We need to build the call to sync the other way (cloud to local) in a way that perhaps nukes local files if they are not on the cloud. This is because we need to collaborate within our team so we do things like one person will change the name of images so when the other person syncs they will have only the newly named image in their local directory.


This all deserved consideration as it could get really messy from a few different angles (ie. one person adds files they don’t want nuked and then they get nukes.

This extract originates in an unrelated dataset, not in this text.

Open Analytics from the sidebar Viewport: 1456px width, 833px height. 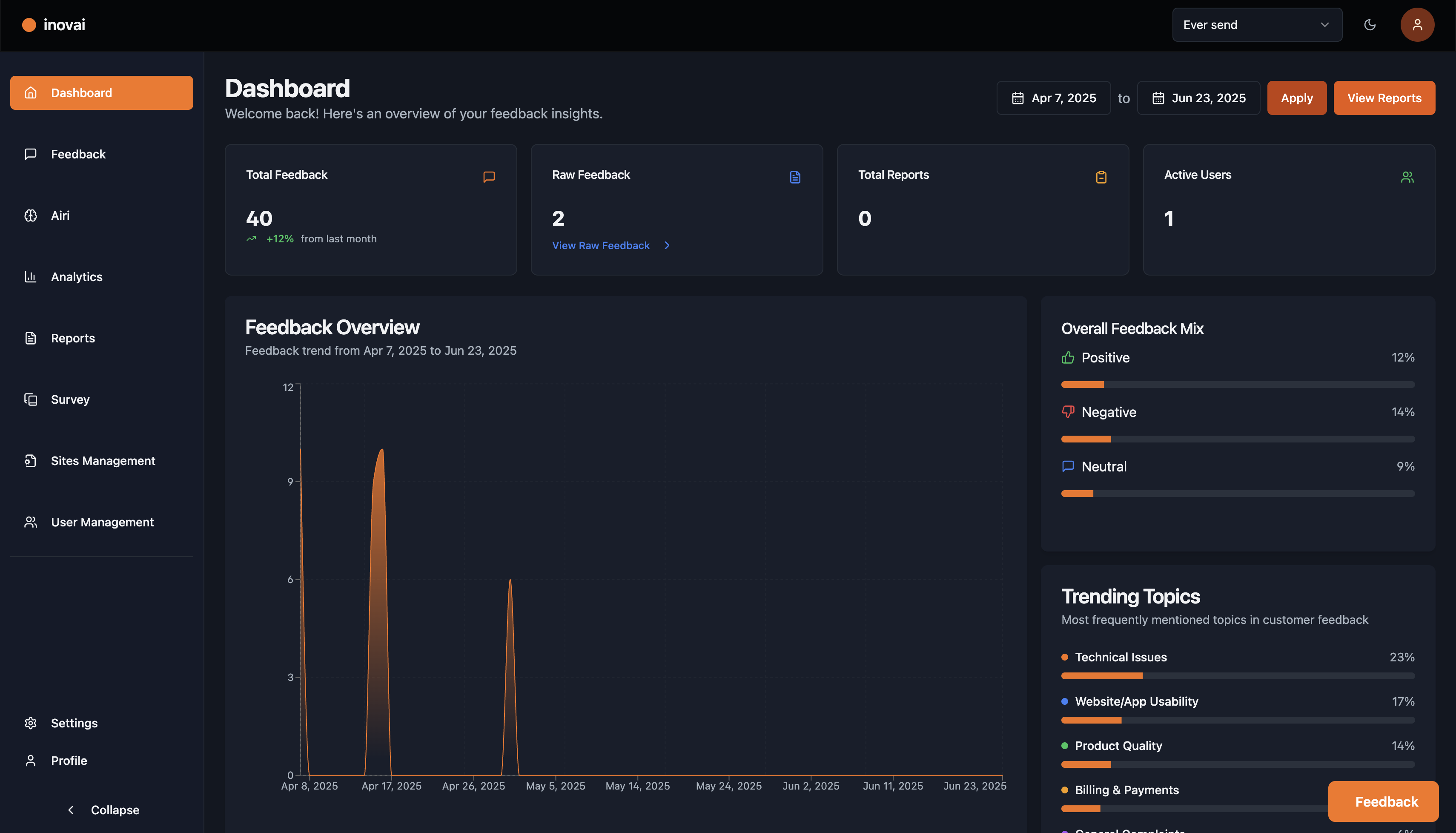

There are lots of different options for doing things so we will get there.)

Delete Bucket

Lets delete the bucket.

Code
#
Here is the command line approach that we will turn off in favor of the s3fs approach.
args <- c('s3', 'rb', bucket_path, '--force')
sys_call()
Code
# Here is the `s3fs` way to "delete" all the versions.  
# list all the files in the bucket
fl <- s3fs::s3_dir_ls(bucket_path, recurse = TRUE, refresh = TRUE)

# list all the version info for all the files
vi <- fl |> 
  purrr::map_df(s3fs::s3_file_version_info)

s3fs::s3_file_delete(path = vi$uri)
Code
s3fs::s3_bucket_delete(bucket_path)
[1] "s3://new-graphiti"

As we have tried this before we know that if we tell it we want to delete a bucket with versioned files in it we need to empty the bucket first including delete_markers. That is easy in the aws console with th UI but seems tricky. There is a bunch of discussion on options to this here https://stackoverflow.com/questions/29809105/how-do-i-delete-a-versioned-bucket-in-aws-s3-using-the-cli . Thinking a good way around it (and a topic for another post) would be to apply a lifecycle-configuration to the bucket that deletes all versions of files after a day - allowing you to delete bucket after they expire (as per the above post). Really we may want to have a lifecycle-configuration on all our versioned buckets to keep costs down anyway but deserves more thought and perhaps another post.

Code
# old notes
# We are going to test creating a bucket with versioning on.  This has large implications for billing with some details
# of how it works [here](https://aws.amazon.com/blogs/aws/amazon-s3-enhancement-versioning/) with example of costs [here](https://aws.amazon.com/s3/faqs/?nc1=h_ls).  Thinking we may want versioned buckets for things like `sqlite`
# "snapshot" databases but definitely not for things like images.